Brenda Wineapple at The New York Times:
If the American writer Constance Fenimore Woolson is remembered at all, it’s mostly for her dresses. And these weren’t just any dresses. These were the dark silk ones that, after her sudden death, Henry James presumably tried to drown in a Venetian lagoon, hurling them from his gondola and jabbing them with a pole to keep them from rising. But he failed, and to Woolson’s admirers his failure is symbolic: You can’t keep this good writer down.
Woolson’s latest advocate is Anne Boyd Rioux, a professor of English at the University of New Orleans, whose very reliable “Constance Fenimore Woolson: Portrait of a Lady Novelist” resurrects her subject as a pioneering author who chose a literary career over the more conventional options of marriage and motherhood, a choice made in spite of the debilitating depressions that plagued her and her family.
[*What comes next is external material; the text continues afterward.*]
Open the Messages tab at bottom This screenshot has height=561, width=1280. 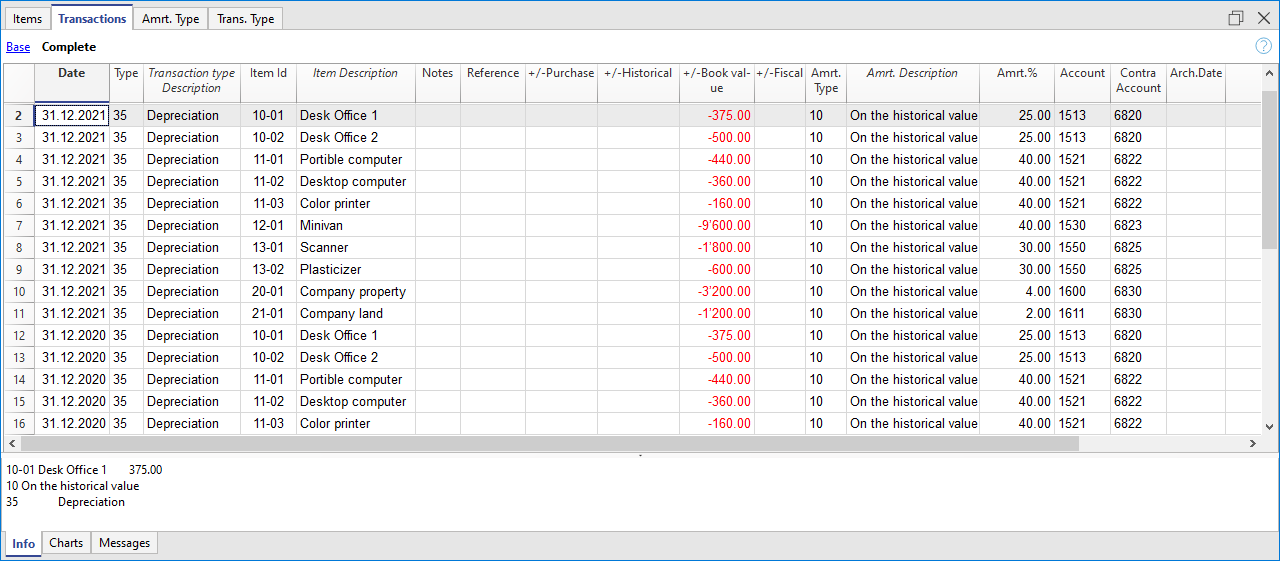coord(124,543)
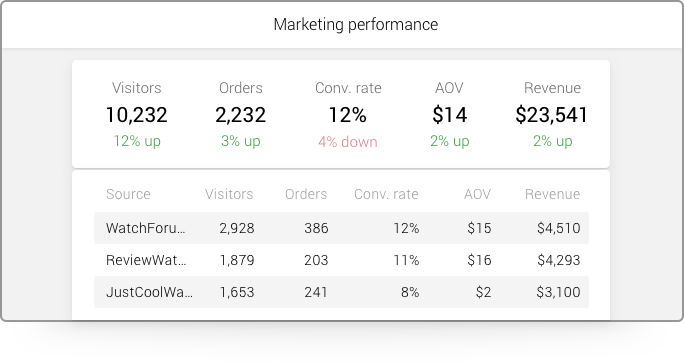Viewport: 684px width, 363px height.
Task: Click the 12% up visitors indicator
Action: tap(137, 141)
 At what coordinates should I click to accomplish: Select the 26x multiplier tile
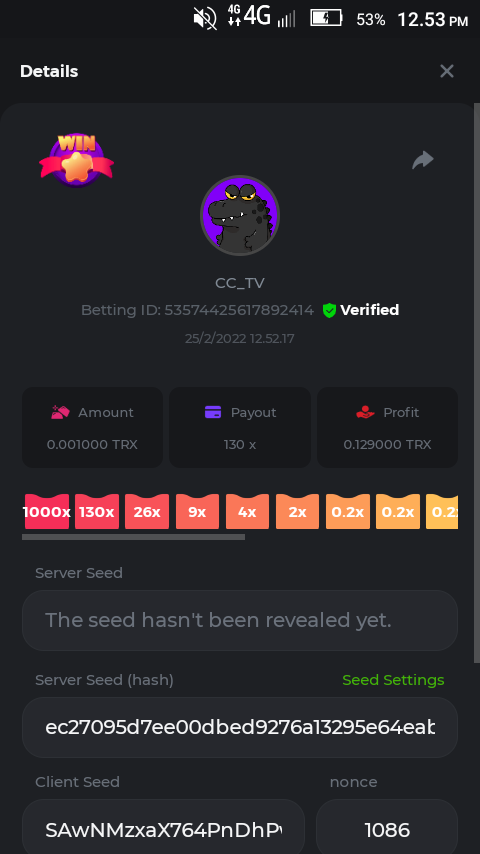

Woolson’s bookish father, a prosperous New England stove manufacturer, was an insecure man whose deafness intensified his inherent melancholy, and the deaths of three of her older sisters, weeks after Woolson’s birth in 1840, so devastated her mother that she never recovered. In the aftermath, the Woolsons moved to Cleveland, but more family tragedy — the sudden deaths of two more sisters, shortly after they married — persuaded the 13-year-old Woolson to fear “the ways women gave up their health and even their lives to love and marriage.”